§ **Exercise brief**
Output the data as a numbered list with blank lines omitted, starting at the line containing "The height and" and stopping after the line containing "Identify the location of 'Music Videos'.". Do not include the pictures.

§ **Record extracts**
>> start
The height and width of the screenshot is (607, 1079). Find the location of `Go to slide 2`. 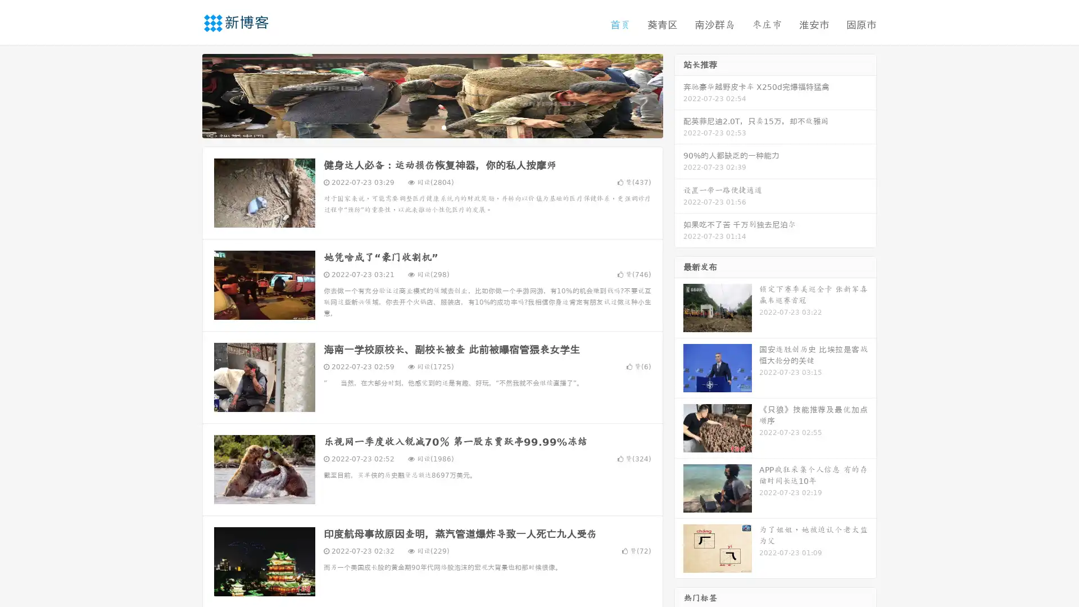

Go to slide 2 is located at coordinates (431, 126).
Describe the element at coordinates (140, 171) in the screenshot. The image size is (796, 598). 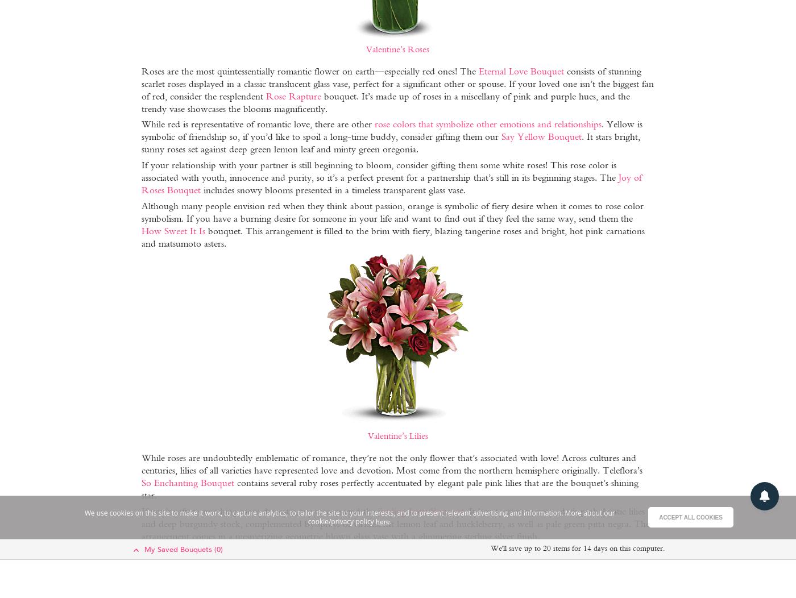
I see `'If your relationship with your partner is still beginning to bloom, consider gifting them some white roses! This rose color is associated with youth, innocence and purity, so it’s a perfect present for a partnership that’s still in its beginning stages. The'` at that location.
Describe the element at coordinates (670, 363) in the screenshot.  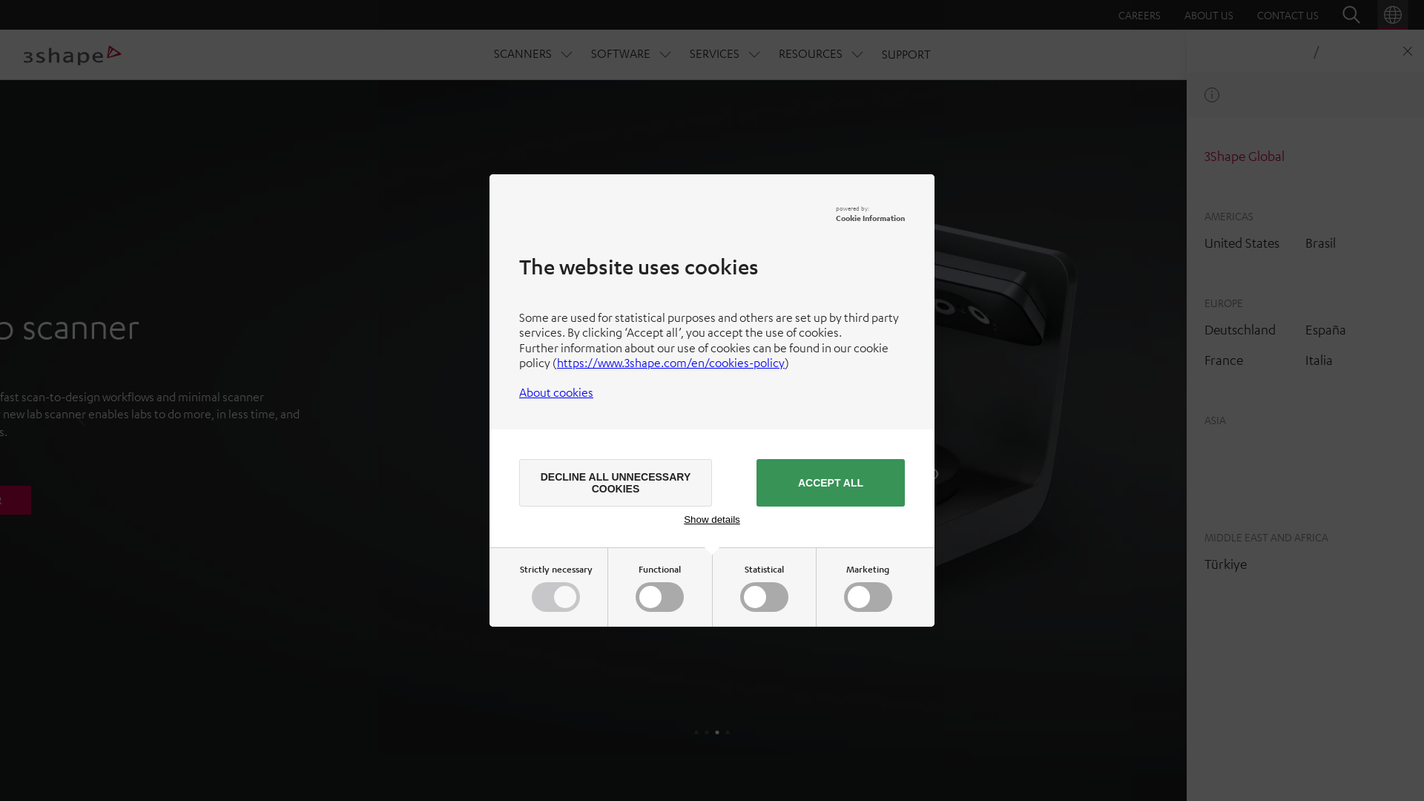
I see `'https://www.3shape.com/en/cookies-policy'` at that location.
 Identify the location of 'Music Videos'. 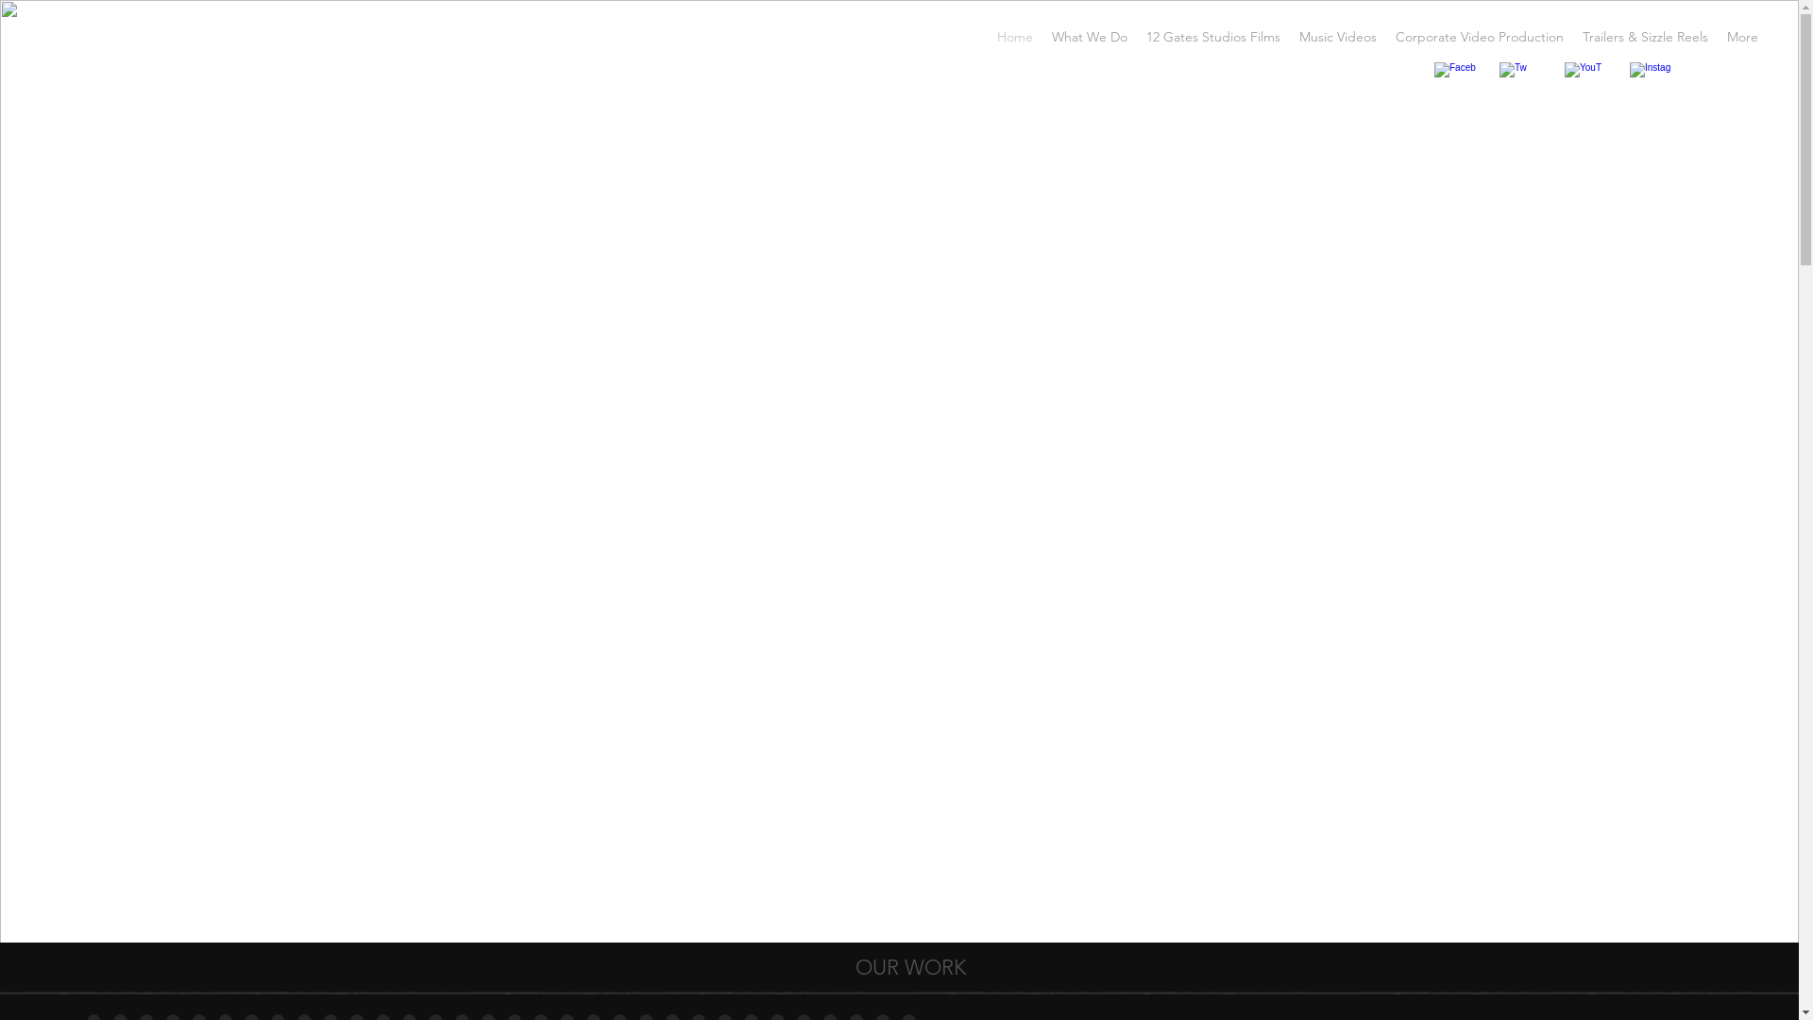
>> end
>> start
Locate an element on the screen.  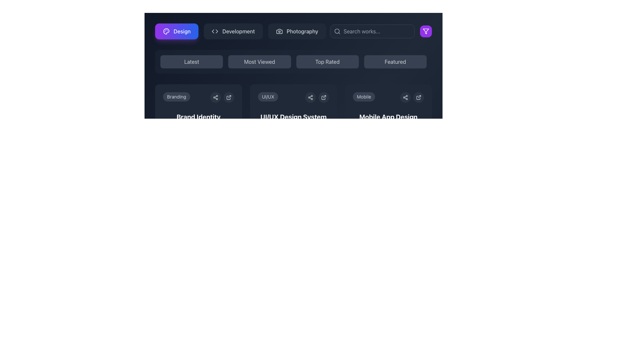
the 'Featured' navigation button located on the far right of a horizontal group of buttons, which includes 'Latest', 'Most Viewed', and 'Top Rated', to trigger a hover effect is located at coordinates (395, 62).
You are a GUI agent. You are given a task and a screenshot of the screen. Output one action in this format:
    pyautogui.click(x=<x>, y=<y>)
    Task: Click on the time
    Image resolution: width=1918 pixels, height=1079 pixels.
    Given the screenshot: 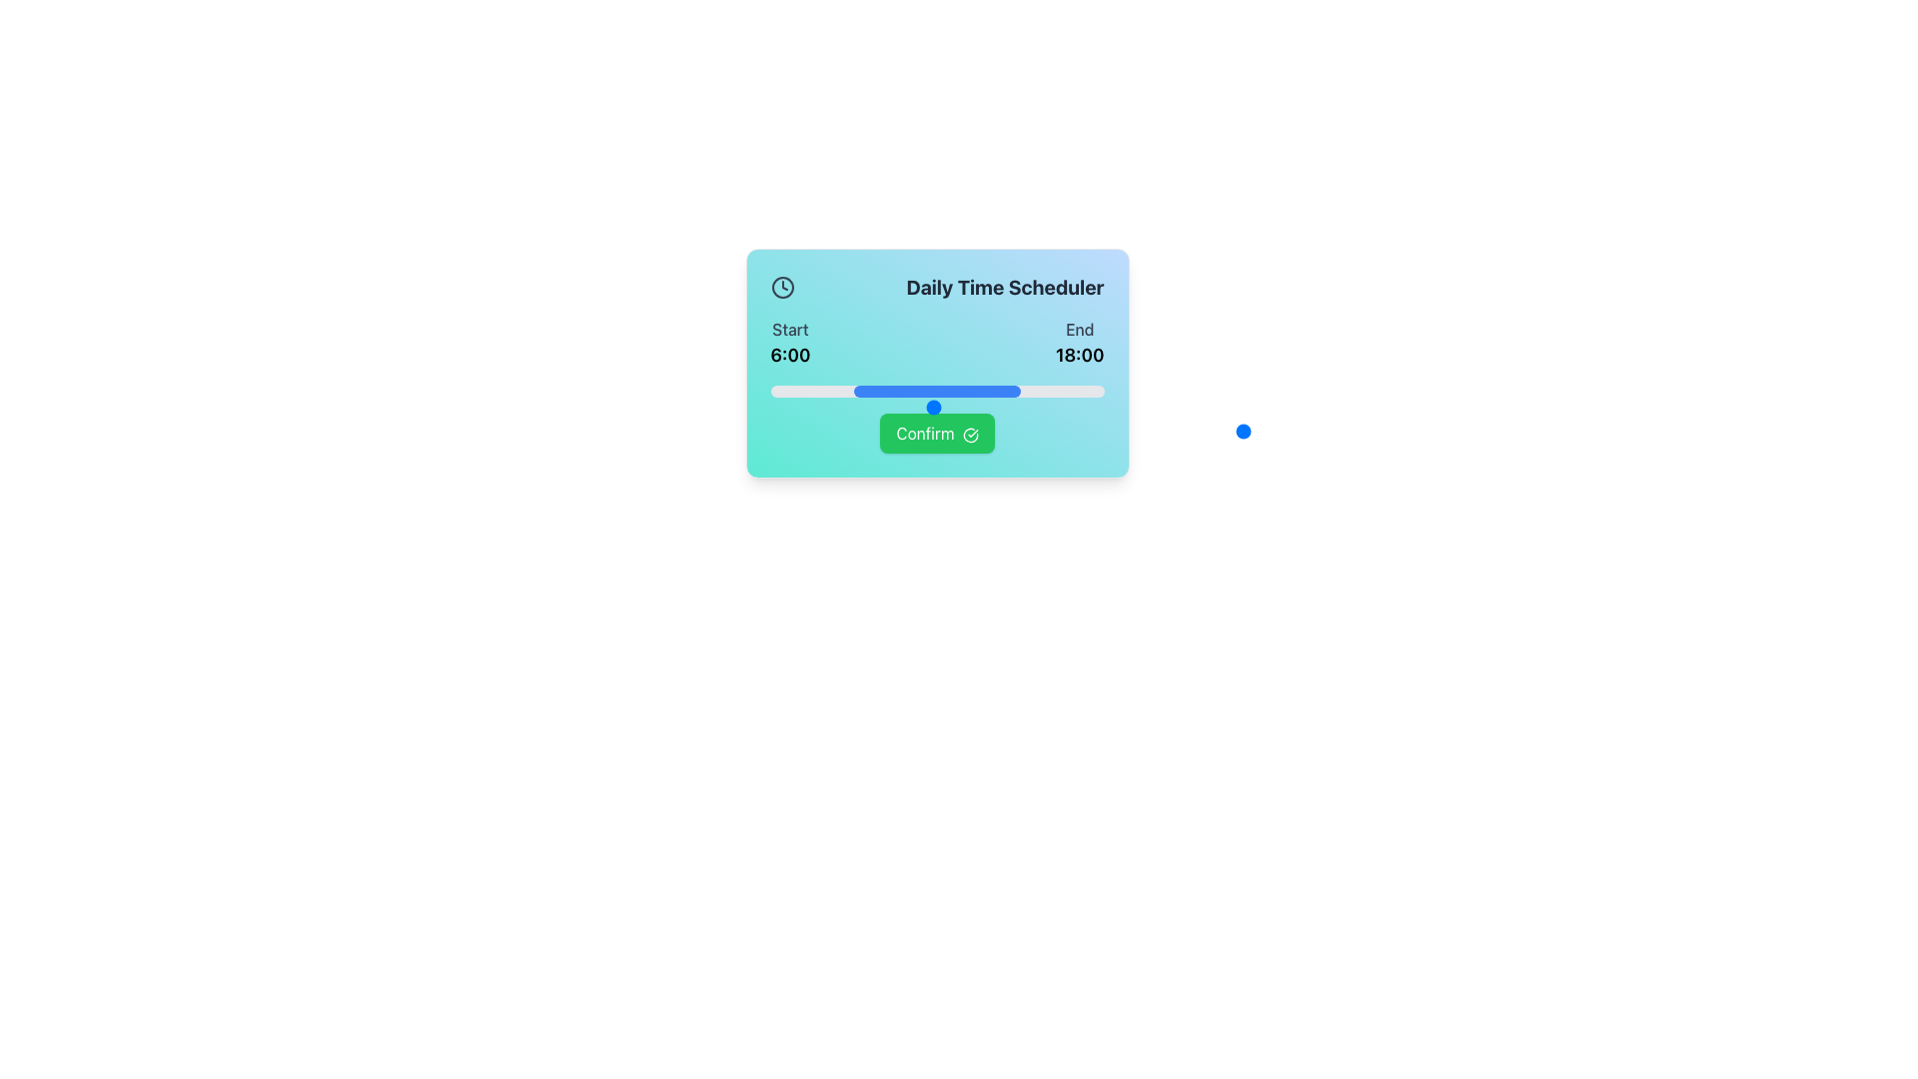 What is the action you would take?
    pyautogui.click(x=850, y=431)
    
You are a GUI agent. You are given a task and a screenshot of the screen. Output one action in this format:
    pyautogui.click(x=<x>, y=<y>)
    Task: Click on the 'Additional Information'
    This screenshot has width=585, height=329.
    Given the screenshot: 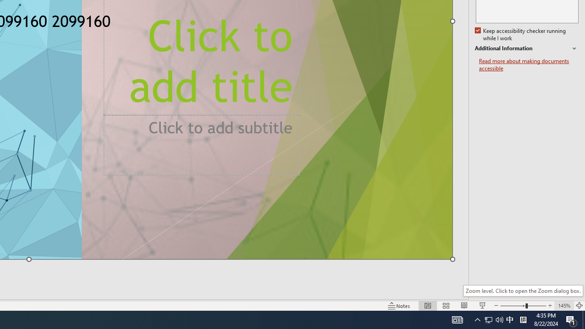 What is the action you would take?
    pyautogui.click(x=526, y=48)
>> end
>> start
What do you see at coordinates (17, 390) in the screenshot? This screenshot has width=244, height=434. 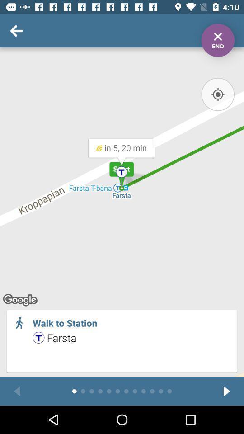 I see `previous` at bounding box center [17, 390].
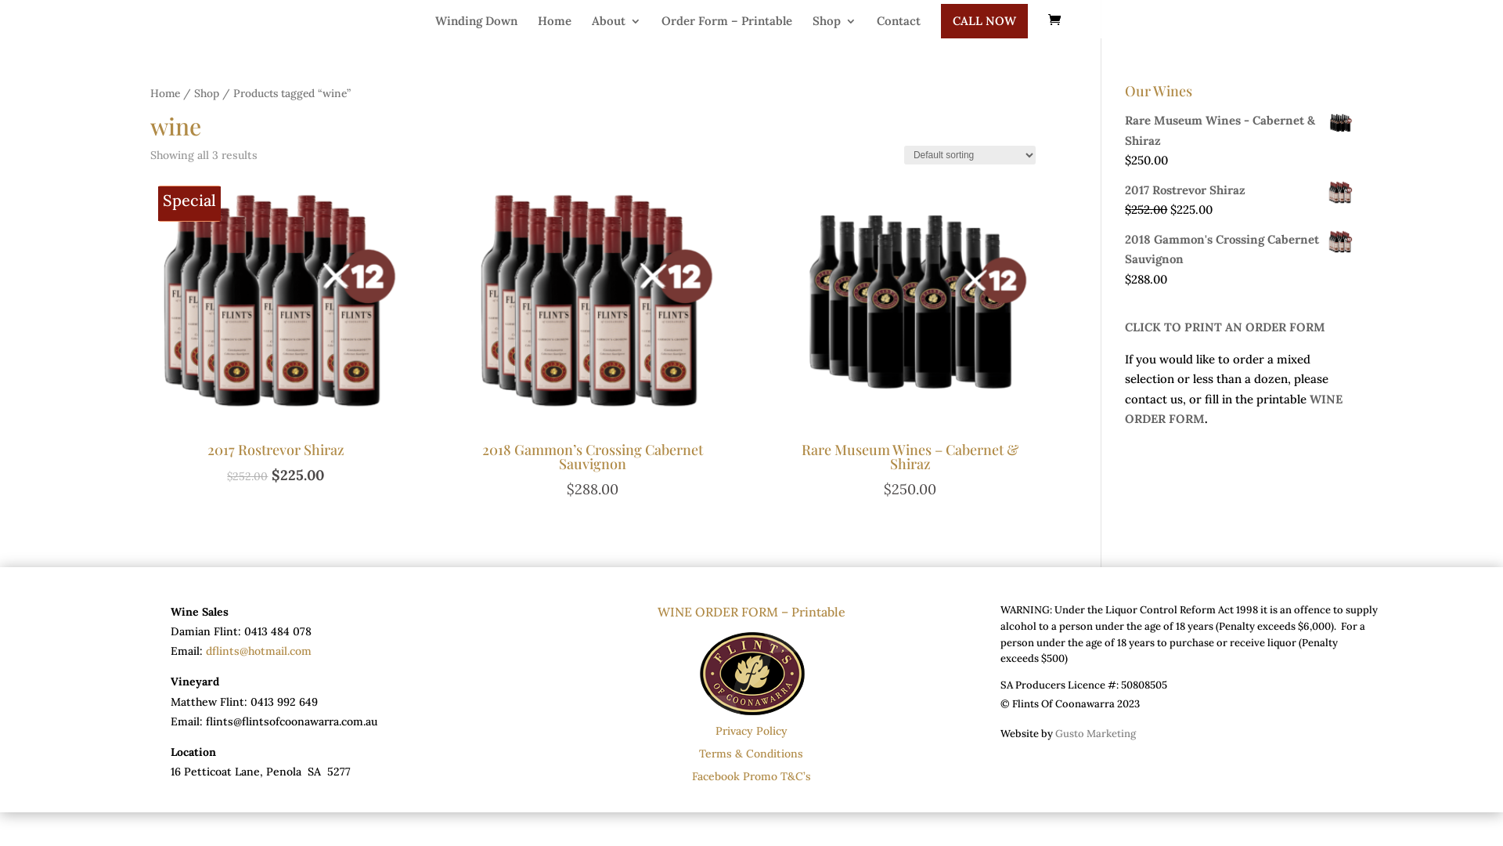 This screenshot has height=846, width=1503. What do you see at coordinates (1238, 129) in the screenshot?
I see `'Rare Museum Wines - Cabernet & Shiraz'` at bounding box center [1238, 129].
>> end
§ **Finished answer**
1. The height and width of the screenshot is (607, 1079). Find the location of `Go to slide 2`. 
2. Go to slide 2 is located at coordinates (431, 126).
3. Describe the element at coordinates (140, 171) in the screenshot. The image size is (796, 598). 
4. I see `'If your relationship with your partner is still beginning to bloom, consider gifting them some white roses! This rose color is associated with youth, innocence and purity, so it’s a perfect present for a partnership that’s still in its beginning stages. The'` at that location.
5. Describe the element at coordinates (670, 363) in the screenshot.  
6. I see `'https://www.3shape.com/en/cookies-policy'` at that location.
7.  Identify the location of 'Music Videos'. 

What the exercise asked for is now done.